PASSAGE SHOWN:
Hudson’s Bay streamlines portfolio with Lord + Taylor sale – Hudson’s Bay will sell its Lord + Taylor brand to Le Tote Inc for approximately $100 million. The divestiture is part of a strategy to focus on a few key brands, such as Saks Fifth Avenue and Hudson’s Bay in Canada. Hudson’s Bay has been selling off businesses over the years to free up cash as more consumers opt to shop online. As part of the deal Le Tote will acquire the Lord + Taylor brand and related IP, while also gaining the operations across stores, digital channels and inventory. Hudson’s Bay will take a 25% stake in Le Tote, which is a fashion rental service company, as well as two seats on the company’s board. The selling off of brands for major retailers has been an ongoing trend as these businesses adapt to a shifting consumer market. We will likely see more traditional brick-and-mortars dropping underperforming brands to streamline portfolios and focus on profitable segments. (BD)

Charming Charlie to auction IP as it faces bankruptcy – Charming Charlie, an accessories retail company based in Texas, will auction off its IP next month after filing for bankruptcy. Available in the sell-off will be the company’s trademarks, domains, customer database and social media assets. The auction will take place on 11 September and it presents the opportunity for new ownership to resurrect the brand. This happened in the case of American Apparel, which sold its IP to a Canadian clothing company Gildan Activewear after it went bankrupt in 2017. Gildan Activewear then relaunched the brand as an e-commerce company. It is becoming common for companies to take over a brand when the retailer liquidates as the value of the brand does not necessarily depreciate with the failure of the business. (BD)

Leading Chinese IP firm up for sale – Beijing-based law firm China Sinda Intellectual Property is reportedly considering a sale “that has investors including private equity firms interested”. China Sinda, which has 200 lawyers and offices around the world (including in Washington DC, Tokyo, Munich, Singapore and Hong Kong) is valued at around $300 million. The article claims that deliberations for a possible sale “are still going on” with the possibility that “the firm’s owner could retain a stake in the business or decide against the transaction”. (TJL)

RECORDED DATA:
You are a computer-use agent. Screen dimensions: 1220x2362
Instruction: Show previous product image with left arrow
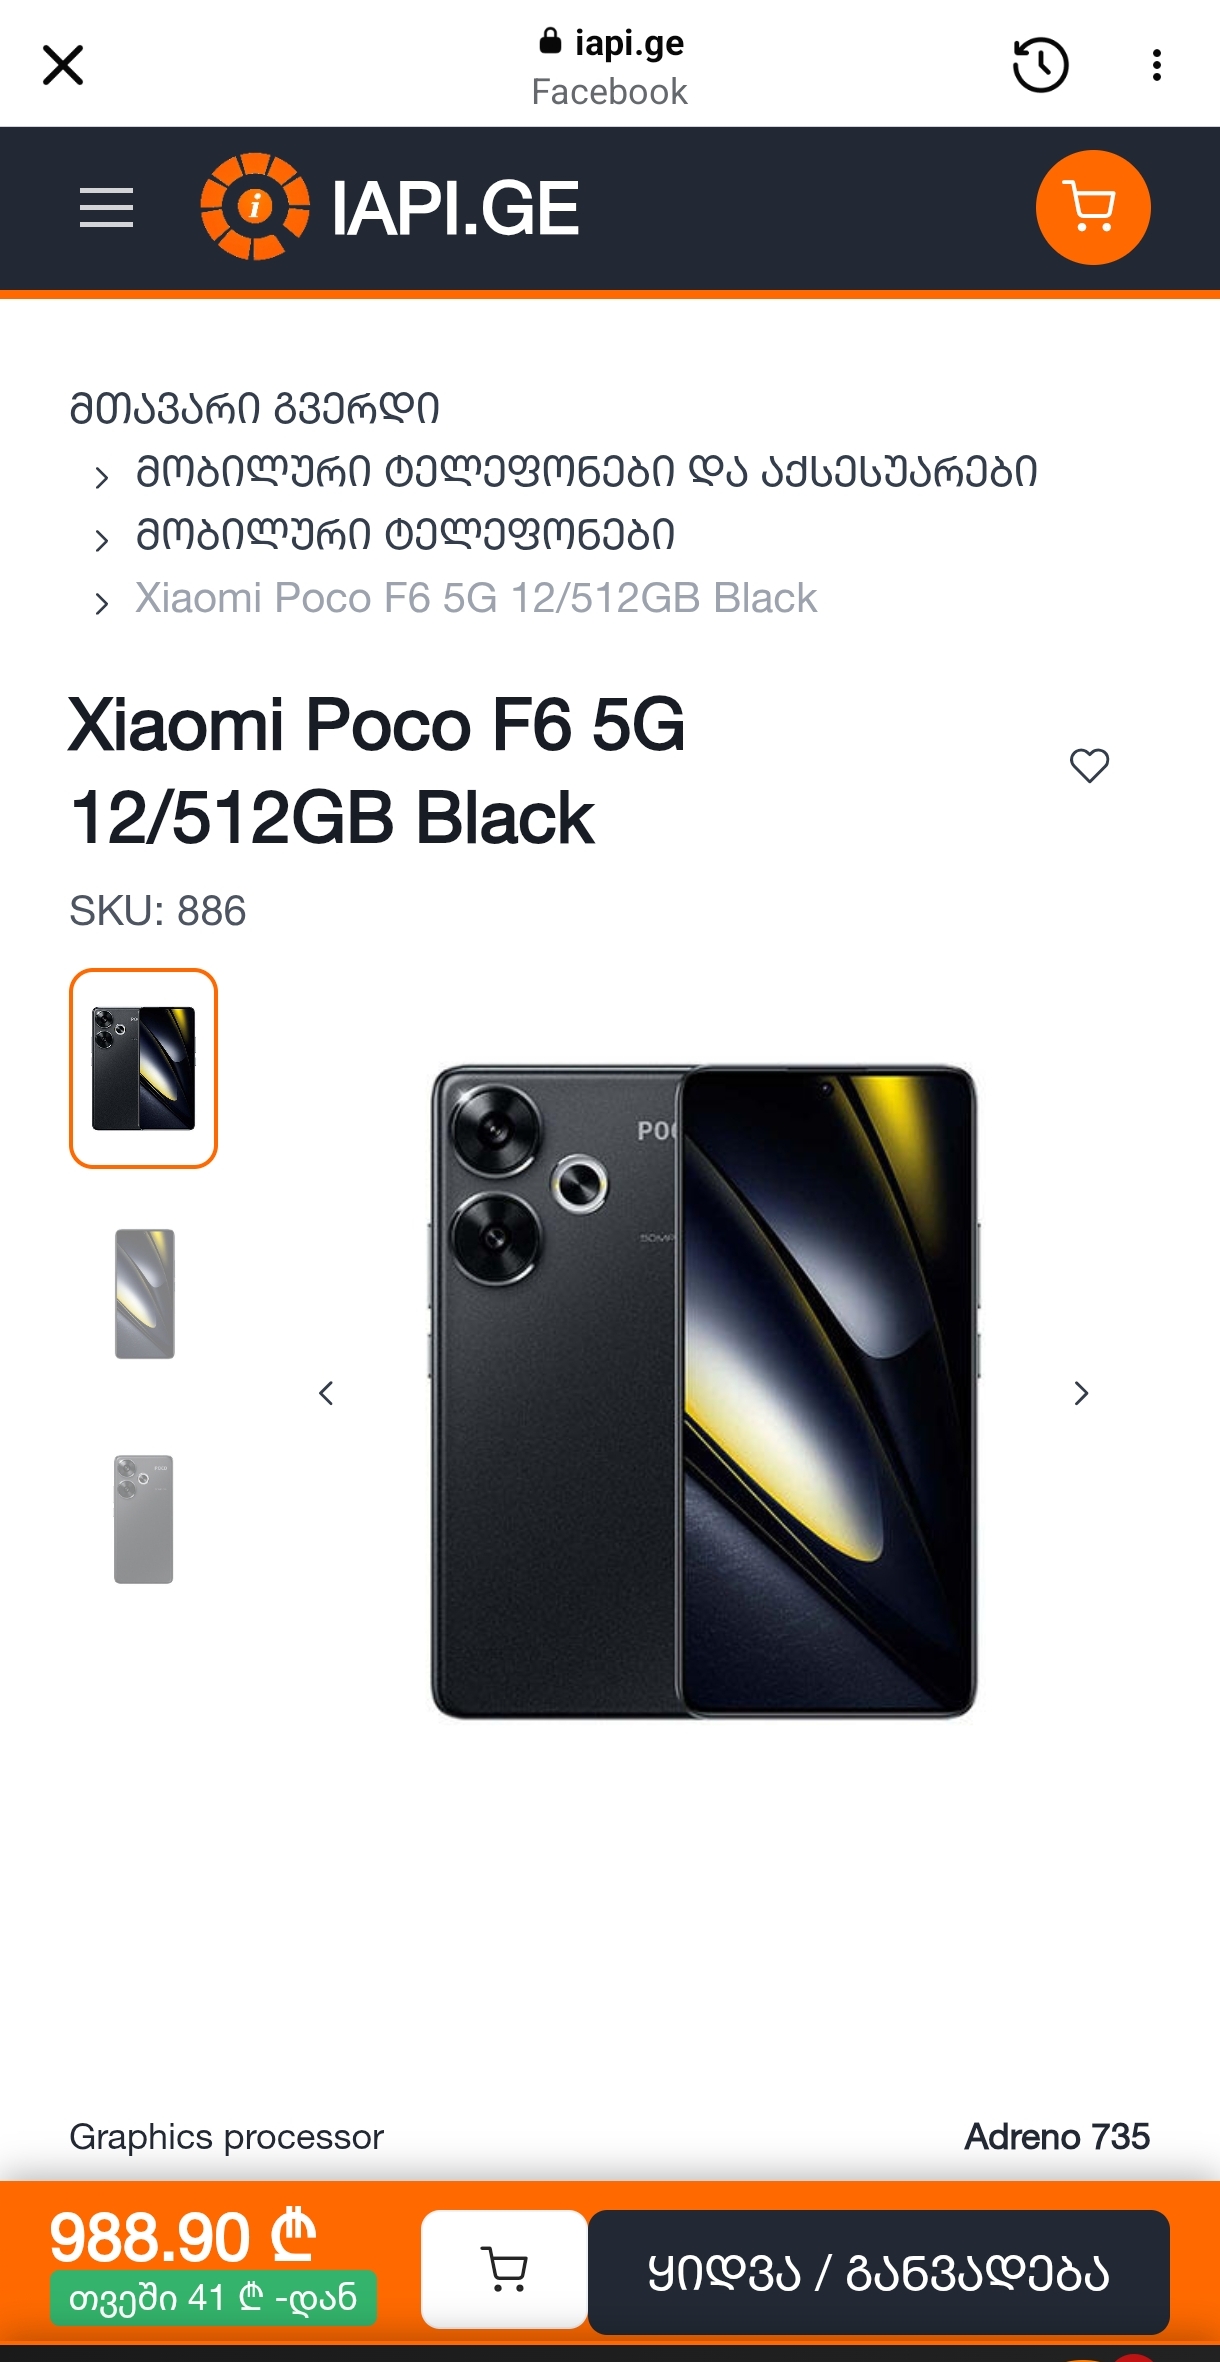tap(326, 1393)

PROBLEMS AND TASKS:
- A) Rewrite the news roundup from "Charming Charlie to" to "the business. (BD)", putting "Gildan" in place of "Gildan Activewear".
- B) Answer these from the news roundup:
(i) About how much will Le Tote pay for the Lord + Taylor brand?
(ii) On what date will the Charming Charlie auction take place?
(iii) How many lawyers does China Sinda have?

PER-TASK OUTPUTS:
- A)
Charming Charlie to auction IP as it faces bankruptcy – Charming Charlie, an accessories retail company based in Texas, will auction off its IP next month after filing for bankruptcy. Available in the sell-off will be the company’s trademarks, domains, customer database and social media assets. The auction will take place on 11 September and it presents the opportunity for new ownership to resurrect the brand. This happened in the case of American Apparel, which sold its IP to a Canadian clothing company Gildan after it went bankrupt in 2017. Gildan then relaunched the brand as an e-commerce company. It is becoming common for companies to take over a brand when the retailer liquidates as the value of the brand does not necessarily depreciate with the failure of the business. (BD)

- B)
(i) Approximately $100 million
(ii) 11 September
(iii) 200